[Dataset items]

....................

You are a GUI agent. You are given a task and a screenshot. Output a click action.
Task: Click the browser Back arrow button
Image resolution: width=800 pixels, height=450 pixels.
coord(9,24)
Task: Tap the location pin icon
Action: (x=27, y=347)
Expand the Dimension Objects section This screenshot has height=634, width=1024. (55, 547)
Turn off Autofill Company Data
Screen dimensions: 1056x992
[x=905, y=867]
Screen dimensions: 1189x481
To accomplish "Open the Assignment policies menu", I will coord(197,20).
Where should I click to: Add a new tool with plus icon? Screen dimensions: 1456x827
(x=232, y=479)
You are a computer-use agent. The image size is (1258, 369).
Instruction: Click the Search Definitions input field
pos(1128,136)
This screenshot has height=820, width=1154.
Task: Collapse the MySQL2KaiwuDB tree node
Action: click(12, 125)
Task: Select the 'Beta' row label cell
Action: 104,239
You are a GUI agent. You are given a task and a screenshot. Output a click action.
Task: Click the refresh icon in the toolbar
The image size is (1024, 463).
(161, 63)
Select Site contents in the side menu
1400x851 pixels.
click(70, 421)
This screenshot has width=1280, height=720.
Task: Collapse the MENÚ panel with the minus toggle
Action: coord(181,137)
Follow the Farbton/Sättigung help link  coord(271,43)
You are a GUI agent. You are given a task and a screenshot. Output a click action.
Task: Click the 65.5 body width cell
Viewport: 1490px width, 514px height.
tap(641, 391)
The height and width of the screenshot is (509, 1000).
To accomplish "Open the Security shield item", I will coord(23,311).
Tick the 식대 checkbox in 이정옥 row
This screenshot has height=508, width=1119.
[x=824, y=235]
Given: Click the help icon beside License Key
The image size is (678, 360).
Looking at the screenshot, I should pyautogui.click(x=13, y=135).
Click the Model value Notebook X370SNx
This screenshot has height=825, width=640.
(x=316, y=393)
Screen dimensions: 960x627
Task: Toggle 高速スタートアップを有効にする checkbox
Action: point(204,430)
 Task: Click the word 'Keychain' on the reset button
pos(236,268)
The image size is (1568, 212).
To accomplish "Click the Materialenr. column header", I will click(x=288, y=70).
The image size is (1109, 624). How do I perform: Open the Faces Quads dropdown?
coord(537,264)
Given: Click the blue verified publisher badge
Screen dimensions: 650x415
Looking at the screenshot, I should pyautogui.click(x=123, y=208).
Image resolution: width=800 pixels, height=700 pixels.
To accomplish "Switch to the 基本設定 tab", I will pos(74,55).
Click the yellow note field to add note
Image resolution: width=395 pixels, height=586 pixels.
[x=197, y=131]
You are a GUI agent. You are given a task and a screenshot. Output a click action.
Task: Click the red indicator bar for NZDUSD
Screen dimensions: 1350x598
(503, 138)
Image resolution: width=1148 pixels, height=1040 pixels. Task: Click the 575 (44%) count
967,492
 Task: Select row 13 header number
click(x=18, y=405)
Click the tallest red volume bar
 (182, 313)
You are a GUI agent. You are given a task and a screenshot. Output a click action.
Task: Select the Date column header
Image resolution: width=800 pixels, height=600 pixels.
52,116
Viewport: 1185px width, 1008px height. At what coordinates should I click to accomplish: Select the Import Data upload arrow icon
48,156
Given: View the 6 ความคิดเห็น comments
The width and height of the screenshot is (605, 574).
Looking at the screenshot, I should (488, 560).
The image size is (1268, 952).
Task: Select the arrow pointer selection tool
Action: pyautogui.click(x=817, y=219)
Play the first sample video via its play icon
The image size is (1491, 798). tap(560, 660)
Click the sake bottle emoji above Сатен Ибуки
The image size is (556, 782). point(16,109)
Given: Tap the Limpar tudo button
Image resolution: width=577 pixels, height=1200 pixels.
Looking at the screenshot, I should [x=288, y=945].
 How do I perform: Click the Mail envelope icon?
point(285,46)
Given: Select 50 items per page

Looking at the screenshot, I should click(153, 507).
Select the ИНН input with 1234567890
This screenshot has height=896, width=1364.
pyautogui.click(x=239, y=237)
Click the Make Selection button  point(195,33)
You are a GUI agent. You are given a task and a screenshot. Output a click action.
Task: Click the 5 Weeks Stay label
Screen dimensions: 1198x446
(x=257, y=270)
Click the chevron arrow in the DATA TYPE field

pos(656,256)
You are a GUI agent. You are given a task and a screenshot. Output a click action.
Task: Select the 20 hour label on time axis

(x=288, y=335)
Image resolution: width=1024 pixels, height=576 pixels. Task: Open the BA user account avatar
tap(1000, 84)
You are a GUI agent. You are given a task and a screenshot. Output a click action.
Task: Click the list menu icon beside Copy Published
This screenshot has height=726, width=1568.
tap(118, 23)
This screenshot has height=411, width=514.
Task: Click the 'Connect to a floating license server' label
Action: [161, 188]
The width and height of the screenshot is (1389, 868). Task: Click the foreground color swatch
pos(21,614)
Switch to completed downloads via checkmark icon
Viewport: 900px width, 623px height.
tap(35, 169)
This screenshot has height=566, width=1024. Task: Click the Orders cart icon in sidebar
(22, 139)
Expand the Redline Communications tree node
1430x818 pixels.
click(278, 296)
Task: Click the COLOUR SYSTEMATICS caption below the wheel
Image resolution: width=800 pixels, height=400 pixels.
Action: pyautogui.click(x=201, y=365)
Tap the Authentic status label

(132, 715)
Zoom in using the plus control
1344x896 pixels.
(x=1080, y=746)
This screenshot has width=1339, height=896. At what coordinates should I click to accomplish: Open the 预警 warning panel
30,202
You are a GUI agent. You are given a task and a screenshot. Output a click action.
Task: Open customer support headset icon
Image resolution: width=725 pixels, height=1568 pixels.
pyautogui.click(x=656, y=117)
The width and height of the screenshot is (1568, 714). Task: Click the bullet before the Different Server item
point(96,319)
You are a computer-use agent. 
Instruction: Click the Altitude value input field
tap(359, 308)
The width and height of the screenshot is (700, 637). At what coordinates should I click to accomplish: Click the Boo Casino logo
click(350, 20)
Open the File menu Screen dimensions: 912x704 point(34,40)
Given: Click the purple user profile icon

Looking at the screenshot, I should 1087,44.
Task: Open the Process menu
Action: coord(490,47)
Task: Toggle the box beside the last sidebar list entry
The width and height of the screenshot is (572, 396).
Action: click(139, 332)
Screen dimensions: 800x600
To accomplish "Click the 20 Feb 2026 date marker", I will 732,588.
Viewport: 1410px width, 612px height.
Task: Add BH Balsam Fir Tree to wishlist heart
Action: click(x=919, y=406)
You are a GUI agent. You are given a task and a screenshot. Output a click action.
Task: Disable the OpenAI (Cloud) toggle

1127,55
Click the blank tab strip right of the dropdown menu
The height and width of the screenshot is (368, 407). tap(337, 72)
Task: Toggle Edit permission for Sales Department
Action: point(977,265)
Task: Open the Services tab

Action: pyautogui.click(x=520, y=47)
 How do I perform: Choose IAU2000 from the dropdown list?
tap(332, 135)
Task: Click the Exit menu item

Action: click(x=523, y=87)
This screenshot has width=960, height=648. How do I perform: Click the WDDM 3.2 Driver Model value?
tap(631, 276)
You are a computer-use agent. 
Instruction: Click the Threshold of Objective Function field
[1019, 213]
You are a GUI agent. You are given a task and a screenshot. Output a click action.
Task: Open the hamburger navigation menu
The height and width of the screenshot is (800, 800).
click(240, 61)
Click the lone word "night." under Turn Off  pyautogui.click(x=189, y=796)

....................

EXERCISE REQUIREMENTS →
Using the data above, reproduce exactly the lines from the line that contains "Tick the 식대 checkbox in 이정옥 row" through the line that contains "Given: View the 6 ความคิดเห็น comments", including both.

ANSWER TO THIS TASK →
Tick the 식대 checkbox in 이정옥 row
This screenshot has height=508, width=1119.
[x=824, y=235]
Given: Click the help icon beside License Key
The image size is (678, 360).
Looking at the screenshot, I should pyautogui.click(x=13, y=135).
Click the Model value Notebook X370SNx
This screenshot has height=825, width=640.
(x=316, y=393)
Screen dimensions: 960x627
Task: Toggle 高速スタートアップを有効にする checkbox
Action: point(204,430)
 Task: Click the word 'Keychain' on the reset button
pos(236,268)
The image size is (1568, 212).
To accomplish "Click the Materialenr. column header", I will click(x=288, y=70).
The image size is (1109, 624). How do I perform: Open the Faces Quads dropdown?
coord(537,264)
Given: Click the blue verified publisher badge
Screen dimensions: 650x415
Looking at the screenshot, I should pyautogui.click(x=123, y=208).
Image resolution: width=800 pixels, height=700 pixels.
To accomplish "Switch to the 基本設定 tab", I will pos(74,55).
Click the yellow note field to add note
Image resolution: width=395 pixels, height=586 pixels.
[x=197, y=131]
You are a GUI agent. You are given a task and a screenshot. Output a click action.
Task: Click the red indicator bar for NZDUSD
Screen dimensions: 1350x598
(503, 138)
Image resolution: width=1148 pixels, height=1040 pixels. Task: Click the 575 (44%) count
967,492
 Task: Select row 13 header number
click(x=18, y=405)
Click the tallest red volume bar
 (182, 313)
You are a GUI agent. You are given a task and a screenshot. Output a click action.
Task: Select the Date column header
Image resolution: width=800 pixels, height=600 pixels.
52,116
Viewport: 1185px width, 1008px height. At what coordinates should I click to accomplish: Select the Import Data upload arrow icon
48,156
Given: View the 6 ความคิดเห็น comments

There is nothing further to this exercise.